The full Ofsted report for a St Albans nursery school has been published.

Wainscot House Day Nursery was rated 'good' in all areas assessed by the education watchdog.

The report contains plenty of praise, while also noting the scope for improvement in some areas.

You can read the full report below.

 What is it like to attend this early years setting?

The provision is good Children are happy and settled in the nursery. They quickly build strong and trusting relationships with the attentive and friendly staff. This helps the youngest children confidently play and explore, knowing they can seek reassurance or comfort when they need it.

Babies snuggle up with staff to share books. They look at the pictures and listen intently to the words and descriptions staff use. This helps children foster a love for books and stories from a very young age.

Through a planned curriculum, staff follow children's interests, helping them build on what they already know and understand. For example, older children look through magnifying glasses to find and look at brightly coloured bugs and insects hidden in a tray.

Staff talk to them about the size and characteristics of the creatures, helping to introduce new concepts and words for children to repeat and practise while they play.

From a very early age, children learn to share and to be kind to others. Staff give consistent and gentle reminders to help children begin to regulate their behaviours and feelings. Children attending the pre-school class create their own rules.

In a group, they decide which are the most important rules. Staff write these, using the children's own words, and display them on the wall for all to see. This helps children begin to understand aspects such as democracy and negotiation.

What does the early years setting do well and what does it need to do better?

The team of staff work very well together. They share ideas and support less experienced and new members of staff in their roles, helping to ensure children constantly receive good-quality care and attention.

Leaders hold staff's wellbeing in high regard, helping to promote positive attitudes. In turn, staff show respect for their colleagues and children, acting as positive role models for children to follow. This contributes to the calm and harmonious environment.

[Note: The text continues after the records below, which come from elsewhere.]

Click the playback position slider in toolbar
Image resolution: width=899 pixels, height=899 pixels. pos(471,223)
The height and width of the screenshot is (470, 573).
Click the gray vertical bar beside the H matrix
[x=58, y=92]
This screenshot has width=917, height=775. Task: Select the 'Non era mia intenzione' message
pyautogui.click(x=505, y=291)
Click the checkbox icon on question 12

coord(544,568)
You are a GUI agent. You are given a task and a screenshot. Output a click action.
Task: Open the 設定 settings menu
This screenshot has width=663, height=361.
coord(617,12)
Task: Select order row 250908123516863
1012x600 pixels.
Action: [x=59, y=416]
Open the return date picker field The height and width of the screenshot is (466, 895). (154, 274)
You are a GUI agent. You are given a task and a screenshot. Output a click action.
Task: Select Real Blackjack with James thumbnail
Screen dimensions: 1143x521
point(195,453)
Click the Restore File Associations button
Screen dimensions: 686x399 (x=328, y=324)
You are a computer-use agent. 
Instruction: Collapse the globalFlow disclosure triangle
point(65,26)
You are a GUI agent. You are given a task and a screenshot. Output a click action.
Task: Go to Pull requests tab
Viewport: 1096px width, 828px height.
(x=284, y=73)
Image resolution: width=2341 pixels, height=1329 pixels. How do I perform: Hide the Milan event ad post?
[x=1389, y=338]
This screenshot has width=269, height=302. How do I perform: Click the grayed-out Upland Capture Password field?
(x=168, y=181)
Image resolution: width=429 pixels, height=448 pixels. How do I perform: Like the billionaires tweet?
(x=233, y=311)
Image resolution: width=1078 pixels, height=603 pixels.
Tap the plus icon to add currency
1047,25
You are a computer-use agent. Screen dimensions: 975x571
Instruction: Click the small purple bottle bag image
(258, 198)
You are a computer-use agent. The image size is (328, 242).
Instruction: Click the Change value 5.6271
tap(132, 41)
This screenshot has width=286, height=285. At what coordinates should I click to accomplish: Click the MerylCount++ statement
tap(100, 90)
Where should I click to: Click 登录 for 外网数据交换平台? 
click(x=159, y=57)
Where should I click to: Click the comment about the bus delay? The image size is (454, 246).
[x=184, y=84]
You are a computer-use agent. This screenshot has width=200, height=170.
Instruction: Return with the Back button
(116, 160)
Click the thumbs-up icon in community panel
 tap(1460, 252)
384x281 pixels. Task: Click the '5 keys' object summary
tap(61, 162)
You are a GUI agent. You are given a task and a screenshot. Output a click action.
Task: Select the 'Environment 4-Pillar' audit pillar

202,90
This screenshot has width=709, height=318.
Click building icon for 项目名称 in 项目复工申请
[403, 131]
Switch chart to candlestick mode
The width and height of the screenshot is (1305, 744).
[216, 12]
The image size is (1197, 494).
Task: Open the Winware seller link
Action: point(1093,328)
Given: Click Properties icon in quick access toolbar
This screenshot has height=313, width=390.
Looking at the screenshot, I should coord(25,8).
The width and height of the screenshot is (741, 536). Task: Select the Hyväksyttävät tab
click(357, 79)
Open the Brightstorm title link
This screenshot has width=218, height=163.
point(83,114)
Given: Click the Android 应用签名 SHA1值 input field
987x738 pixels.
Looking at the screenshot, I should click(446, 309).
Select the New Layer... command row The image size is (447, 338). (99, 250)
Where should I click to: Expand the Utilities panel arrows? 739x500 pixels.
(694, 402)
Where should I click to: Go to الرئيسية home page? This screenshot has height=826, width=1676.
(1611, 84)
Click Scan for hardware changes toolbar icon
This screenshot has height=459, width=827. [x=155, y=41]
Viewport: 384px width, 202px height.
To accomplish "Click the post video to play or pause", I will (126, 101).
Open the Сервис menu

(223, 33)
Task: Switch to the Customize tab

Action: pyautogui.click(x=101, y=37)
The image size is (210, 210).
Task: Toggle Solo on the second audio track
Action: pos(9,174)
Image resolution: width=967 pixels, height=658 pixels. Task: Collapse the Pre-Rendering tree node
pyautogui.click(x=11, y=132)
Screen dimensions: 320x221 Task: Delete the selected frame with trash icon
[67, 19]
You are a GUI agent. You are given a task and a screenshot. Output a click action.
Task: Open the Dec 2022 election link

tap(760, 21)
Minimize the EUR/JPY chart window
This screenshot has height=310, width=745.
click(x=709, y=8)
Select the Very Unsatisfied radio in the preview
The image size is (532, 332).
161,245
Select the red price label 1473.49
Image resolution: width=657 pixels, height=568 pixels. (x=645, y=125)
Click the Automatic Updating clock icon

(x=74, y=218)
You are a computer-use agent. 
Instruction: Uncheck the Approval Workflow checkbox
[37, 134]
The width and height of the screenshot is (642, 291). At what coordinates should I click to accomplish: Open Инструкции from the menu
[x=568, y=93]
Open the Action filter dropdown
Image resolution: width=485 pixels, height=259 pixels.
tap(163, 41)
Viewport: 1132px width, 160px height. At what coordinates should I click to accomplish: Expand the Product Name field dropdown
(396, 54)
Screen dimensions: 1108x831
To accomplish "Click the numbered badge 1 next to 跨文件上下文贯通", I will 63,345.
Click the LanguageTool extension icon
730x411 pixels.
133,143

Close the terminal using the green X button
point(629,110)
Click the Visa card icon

When children are ready to move to the next group or leave to go to school, staff support them to help them get used to new routines and different people and environments.

Children visit their new group for short periods of time and experience familiar routines in the day, such as mealtimes, in their new room before they spend all their time there.

Key persons make sure that important information about children, their likes and what they already know and understand, is passed to staff in the new group. This helps to ensure transitions are made as smooth as possible. As a result, children continue to flourish and learn.

Children are curious and keen to learn. They follow their interests, helping to trigger new experiences for them to explore with their friends. Staff follow a well-considered curriculum that has a focus on children's developing language and communication skills and their personal, social and emotional development. 

Staff effectively introduce other areas of learning, such as mathematics and finding out about the world, into children's self-chosen play and activities planned to help teach children what they need to know next. 

Staff and leaders work well with professionals from other agencies and organisations. For example, they take advice from speech and language therapists to help them effectively support children's communication. Other professionals visit to help identify areas of practice to further develop, helping managers make continual improvements within the nursery. This contributes to the high expectations leaders have.

Children welcome staff to join them in their games. They ask questions and proudly show staff what they have made or have discovered. The dedicated staff give clear explanations and descriptions to support children's learning.

However, at times their enthusiasm to support children means that children do not have time to identify and solve problems for themselves. Opportunities to find different ways of doing things or to formulate answers to questions are sometimes limited.

Staff get to know children and their families very well. When children first start in the nursery, staff gather key information to help ensure their contributions to children's care and teaching accurately reflect children's precise needs.

At the end of the day, staff describe to parents what their children have been doing and enjoyed throughout the day.

However, strategies to ensure parents regularly and consistently receive clear information about what children have learned and how they can continue to support children's progress at home, are not fully embedded. As a result, some parents are less informed about their children's progress than others.

Read More:

 Ofsted: Wainscot House Day Nursery rated 'good' by inspectors

• 5 St Albans schools get 'outstanding' Ofsted rating

• 5 Harpenden schools receive 'outstanding' Ofsted rating

What does the setting need to do to improve?

Give children more time to identify and solve problems and to find different ways of doing things for themselves.

Review and effectively embed consistent methods to regularly share information with all parents, so that they are fully informed about how they can support their children's continued learning and development at home.


The arrangements for safeguarding are effective.

There is an open and positive culture around safeguarding that puts children's interests first.